Türk milletinin “esir edilemez” bir millet olduğunu bir kez daha ispatladı.

Türk’ün, devlet kurucu, teşkilatçı, yoktan bir ordu var eden bir millet olduğunu ispatladı.

Türk’ün, büyük devlet adamları ve komutanlar yetiştiren “asker millet” olduğu bir kez daha gösterildi.

Bu nitelikleri ile sömürgeci devletlerin ellerinde esir olan bütün mazlum milletlere örnek oldu.

Bu zafer, Türk inkılabının temel taşı oldu ve modern Türkiye’nin doğuşunu başlattı.

(*) Tnk. Kur. Alb. Dr. İsmet GÖRGÜLÜ’nün “Büyük Taarruz” adlı eserinden alınmıştır.

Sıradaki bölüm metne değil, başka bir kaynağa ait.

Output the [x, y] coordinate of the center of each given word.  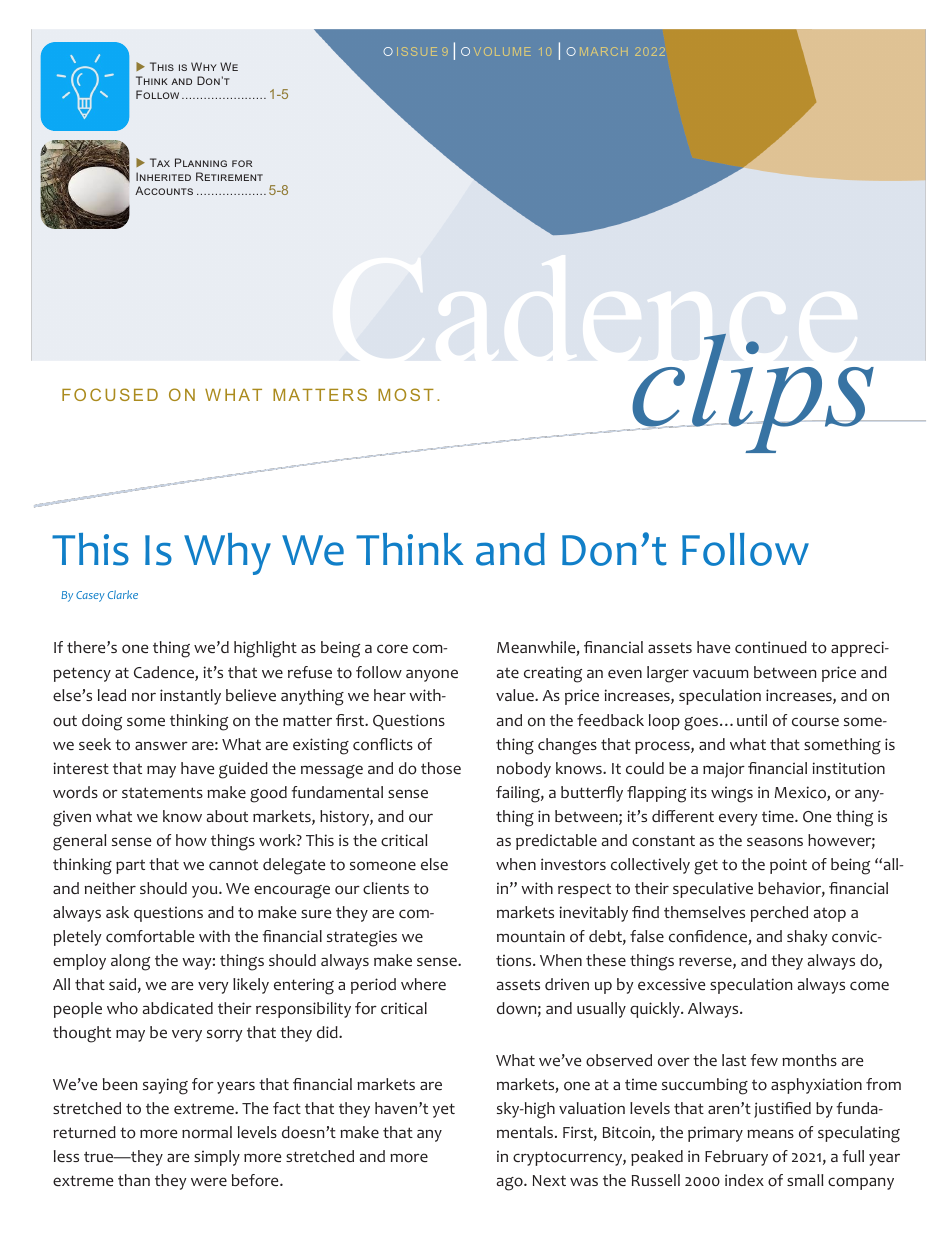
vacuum [720, 673]
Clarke [123, 594]
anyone [432, 675]
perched [779, 914]
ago [511, 1184]
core [392, 649]
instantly [190, 697]
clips [753, 393]
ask [117, 912]
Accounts [164, 190]
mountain [531, 936]
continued [771, 647]
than [134, 1180]
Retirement [229, 176]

Gazi Mustafa Kemal’in nutkundan taarruzla ilgili söylemi;

“Her safhasiyle düşünülmüş, ihzar, idare ve zaferle intaç edilmiş olan bu harekât, Türk ordusunun, Türk zabitan ve kumanda heyetinin, yüksek kudret ve kahramanlığını tarihte bir daha tespit eden muazzam bir eserdir.

Bu eser, Türk milletinin hürriyet ve istiklal fikrinin leyamut abidesidir. Bu eseri vücuda getiren bir milletin, bir ordunun Başkumandanı olduğumdan, ilelebet mesut’ut bahtiyarım.”